══ Exercise data ══

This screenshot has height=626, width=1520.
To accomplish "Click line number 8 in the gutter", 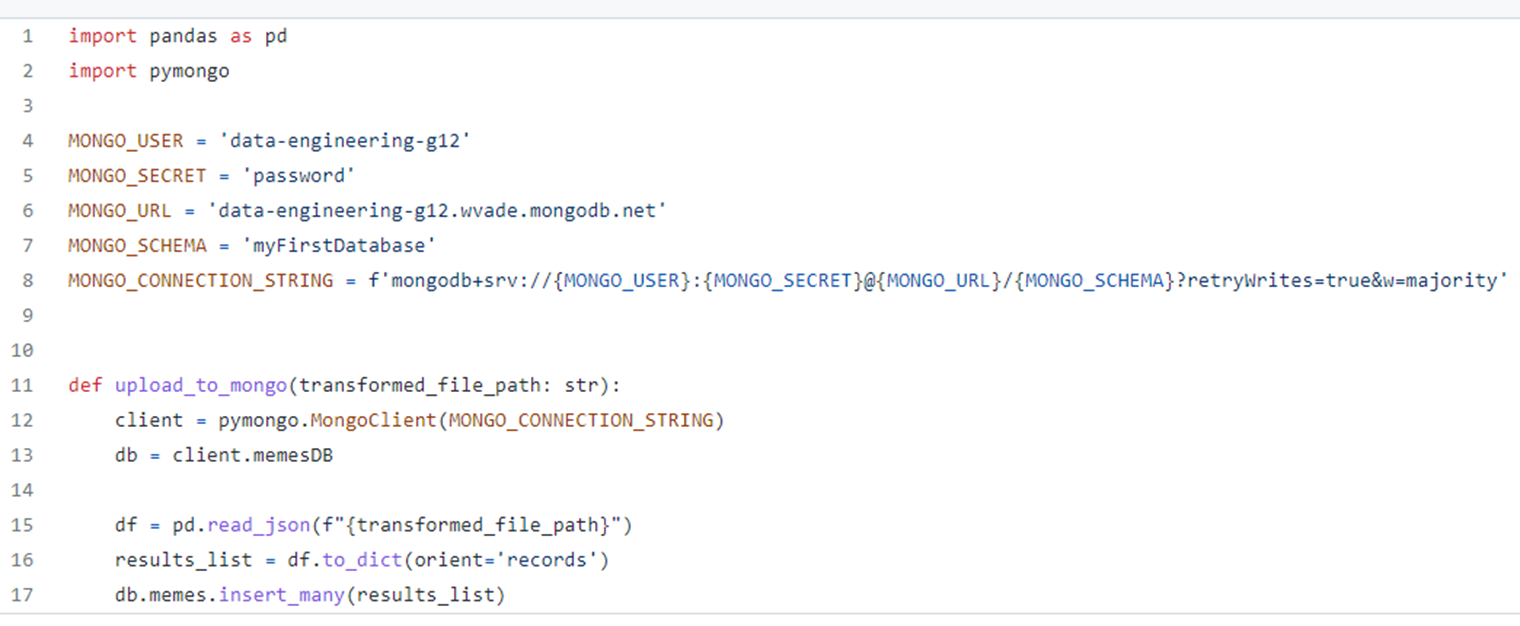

═══
══ Exercise data ══

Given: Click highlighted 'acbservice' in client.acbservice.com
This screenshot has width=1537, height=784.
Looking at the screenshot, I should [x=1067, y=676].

═══
══ Exercise data ══

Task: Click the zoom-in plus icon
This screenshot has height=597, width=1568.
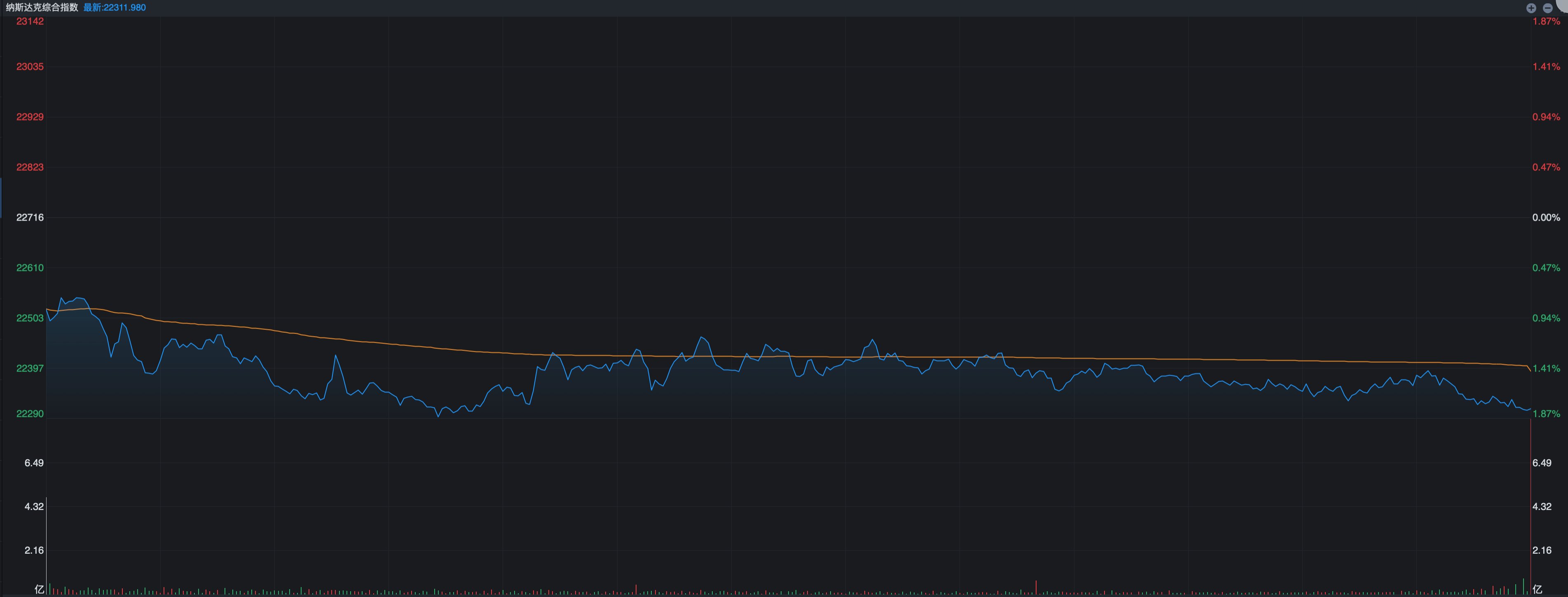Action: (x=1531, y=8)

═══

### Directions
Repeat exactly, and only, the entries from the line with "This screenshot has height=626, width=1520." through the line with "line number 8". Pictures are skipped.

### Answer to the exercise
This screenshot has height=626, width=1520.
To accomplish "Click line number 8 in the gutter", 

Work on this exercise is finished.